Autre problème, celui de l’eau de boisson : une partie de la population continue de boire l’eau des rivières. Pourtant, à cause de l’augmentation de la population et des souillures que cela cause, c’est devenu une pratique dangereuse.  Ce que nous faisons dans nos représentations, c’est montrer aux gens que l’eau de la rivière contient des microbes qui ne se voient pas à l’œil nu et qu’ils doivent donc se tourner vers des eaux de consommation saine, comme l’eau des forages. Le changement de comportement ne se fait pas immédiatement ; il faut en parler, revenir sur la question, faire plusieurs représentations, mais petit à petit les gens le comprennent.

Où en est le Togo en matière d’infrastructures d’assainissement et de prise de conscience du risque lié à la défécation en plein air ?

Beaucoup reste encore à faire. Le GRADH a entrepris une campagne au long cours contre la défécation à l’air libre. Nos représentations visent à faire prendre conscience aux gens des risques qu’ils encourent à poursuivre cette pratique. Nous leur montrons que même si une famille dispose de latrines privées, avec un équipement sanitaire adéquat, elle n’est pas à l’abri d’une contamination éventuelle par le simple fait que les familles voisines ne disposent pas du même équipement. Les mouches se posent sur les déjections et viennent souiller la nourriture sur les étals des marchés et même sur la table des familles pourtant bien équipées au plan sanitaire. Un seul gramme de fèces humaines peut contenir jusqu’à 10 millions de virus, un million de bactéries et un millier de parasites, c’est pourquoi nous amenons les gens à comprendre cette relation et les risques qu’il y a à déféquer en plein air pour l’ensemble de la communauté.
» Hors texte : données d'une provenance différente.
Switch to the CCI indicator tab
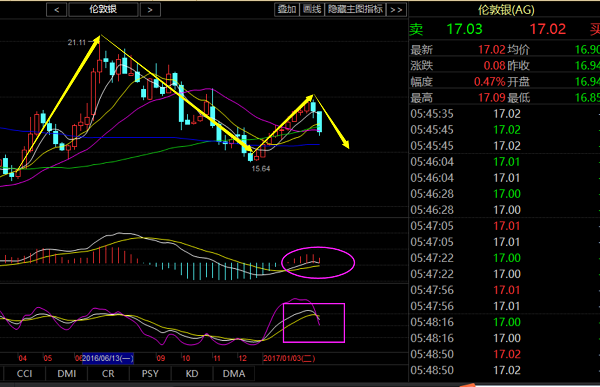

Il est vrai malheureusement que les infrastructures de latrines coûtent cher. Construire une latrine EcoSan revient à 300.000 francs CFA (environ 450 €), ce qui représente une petite fortune pour le Togolais moyen. Ce que nous essayons de faire comprendre, c’est que l’on peut faire des latrines traditionnelles, mais améliorées, en construisant des toilettes simples, avec des planches et une fosse assez profonde, que l’on finit par fermer. Bien sûr cela ne règle pas tout le problème, mais le message prioritaire est passé : on ne peut pas déféquer n’importe où. Après avoir fait comprendre à la population le risque de transmission de maladies, la deuxième étape est d’amener la communauté à prendre elle-même en charge la construction de latrines. A ce titre, je voudrais remercier l’UNICEF pour son engagement et son soutien dans la mise en œuvre du projet Assainissement total piloté par la communauté (ATPC).
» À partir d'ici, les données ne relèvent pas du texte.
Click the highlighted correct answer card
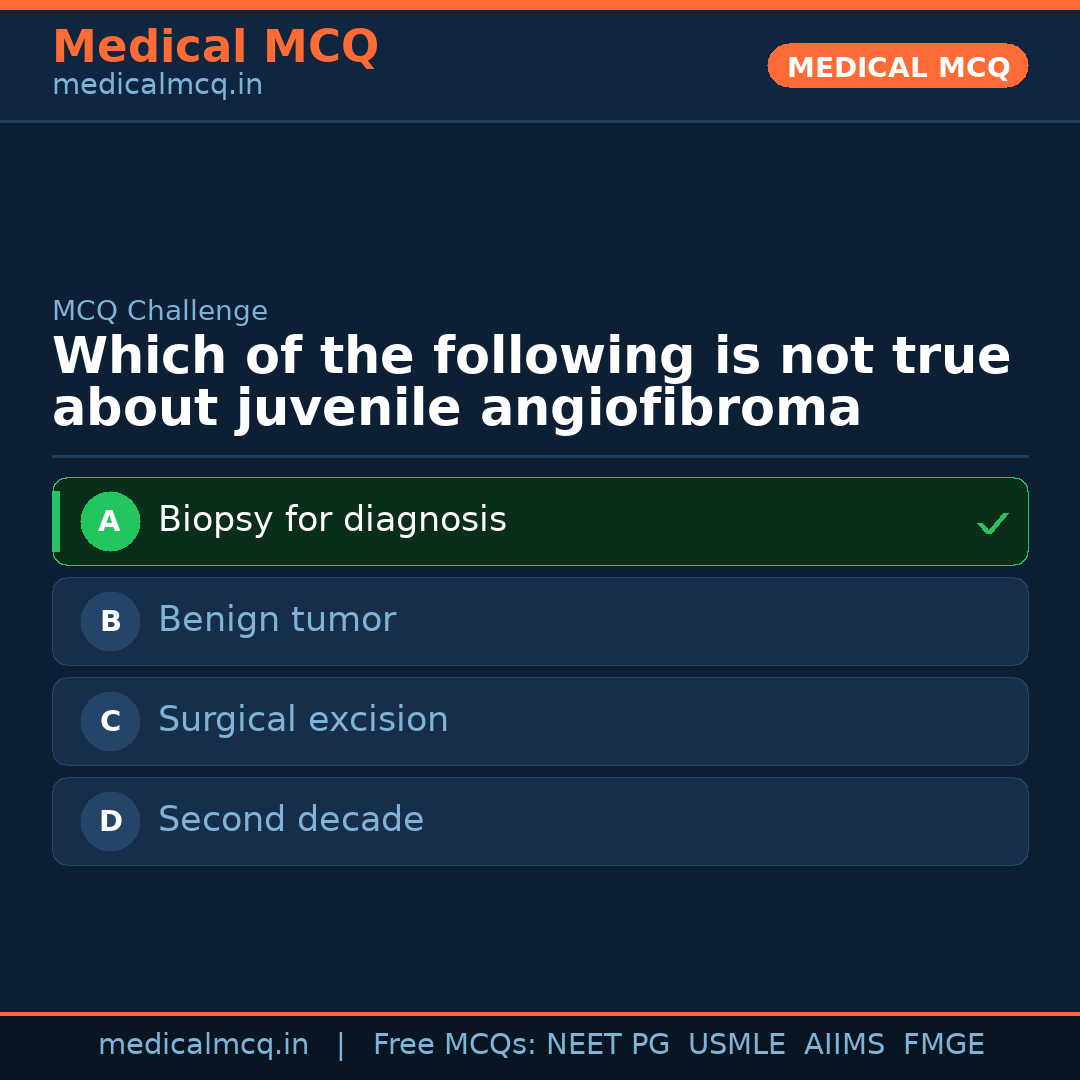point(540,521)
Quel est l’avenir de l’action du GRADH ?

Le GRADH intervient en fonction de la politique gouvernementale en matière d’éducation et de santé. Pendant longtemps nous avons agi sur les infections transmises sexuellement (IST) et le sida, par le biais d’une action conjointe avec le gouvernement et d’autres associations. Les résultats ont été satisfaisants : grâce à ces efforts le Togo est passé d’une prévalence des IST de 6.2% à 1.8%. Au plan du paludisme, qui représente la première cause de consultation dans les hôpitaux et les centres de santé du pays, je pense que davantage d’efforts de sensibilisation peuvent être menés afin que cette maladie ne soit plus récurrente au Togo. Il en va de même pour le fléau actuel que représentent les grossesses non désirées en milieu scolaire. Enfin, nous devons agir pour faire face au changement climatique, amener les populations à comprendre la réalité de ce problème et à adopter les bons comportements de préservation de l’environnement. Notre stratégie n’est pas arrêtée ; nous agissons en fonction de nos partenaires financiers et nous apportons nos services là où ils sont nécessaires.